The Kruger and Lowveld Regions fall within the malaria risk areas, it is always advisable to consult your doctor before visiting the region.
WHAT IS MALARIA?
Malaria is caused by a parasite which is transmitted to human beings bitten by infected mosquitoes. Malaria transmission is at its highest during the warmer and wetter months of November through to April. From May through to October the risks of acquiring malaria are reduced.
PERSONAL PROTECTION MEASURES
Personal protection measures against mosquito bites include the use of an appropriate insect repellent, the wearing of clothing to conceal as much of the body as practical, and sleeping under mosquito nets.

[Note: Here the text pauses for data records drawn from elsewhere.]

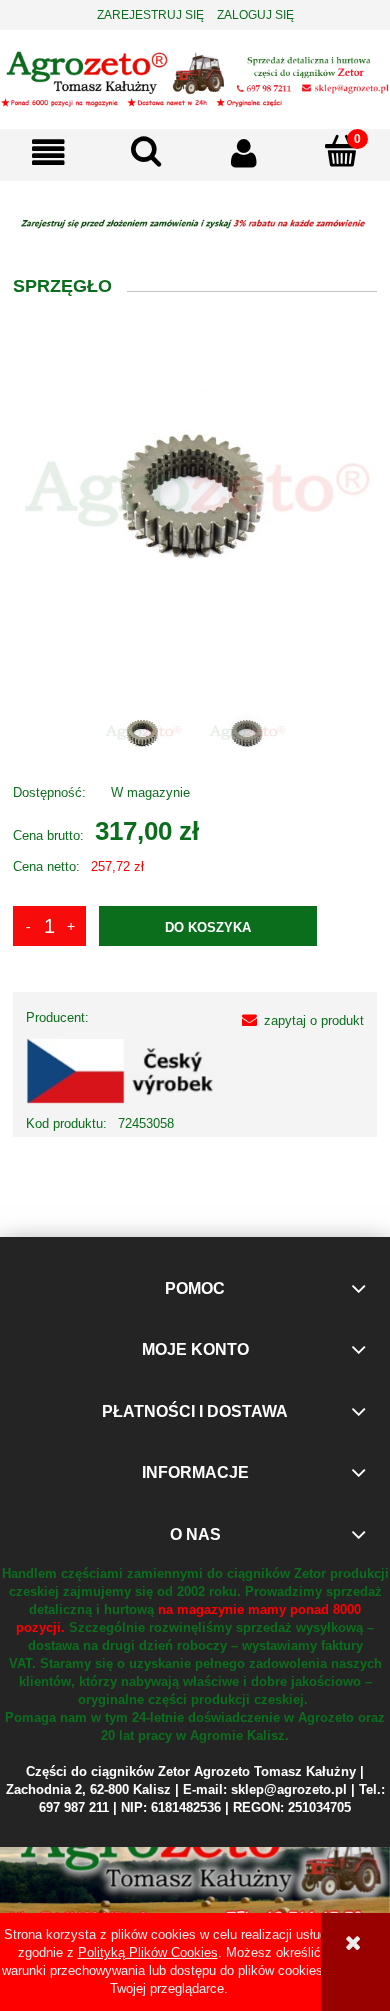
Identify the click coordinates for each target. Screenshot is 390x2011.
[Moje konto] (244, 152)
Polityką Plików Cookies (148, 1952)
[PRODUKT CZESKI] (123, 1070)
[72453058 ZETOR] (143, 732)
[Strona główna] (195, 77)
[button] (49, 152)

Symptoms of malaria may include a generalized body ache, tiredness, headache, sore throat, diarrhoea, and fever. It is worth emphasizing that these symptoms may not be dramatic, and can easily be mistaken for an attack of influenza or similar non-life threatening illness. Deterioration can then be sudden and dramatic, with a rapid increase in the number of parasites in your bloodstream. A high fever may develop, with marked shivering and dramatic perspiration.
If you develop any influenza like illness or fever within seven day of entering, or six months of departing a malaria risk area, seek immediate medical attention. Blood tests should be taken to check for possible malaria infection. It may be sensible to have a second blood test taken if a first test is negative for malaria, to be certain of excluding the disease.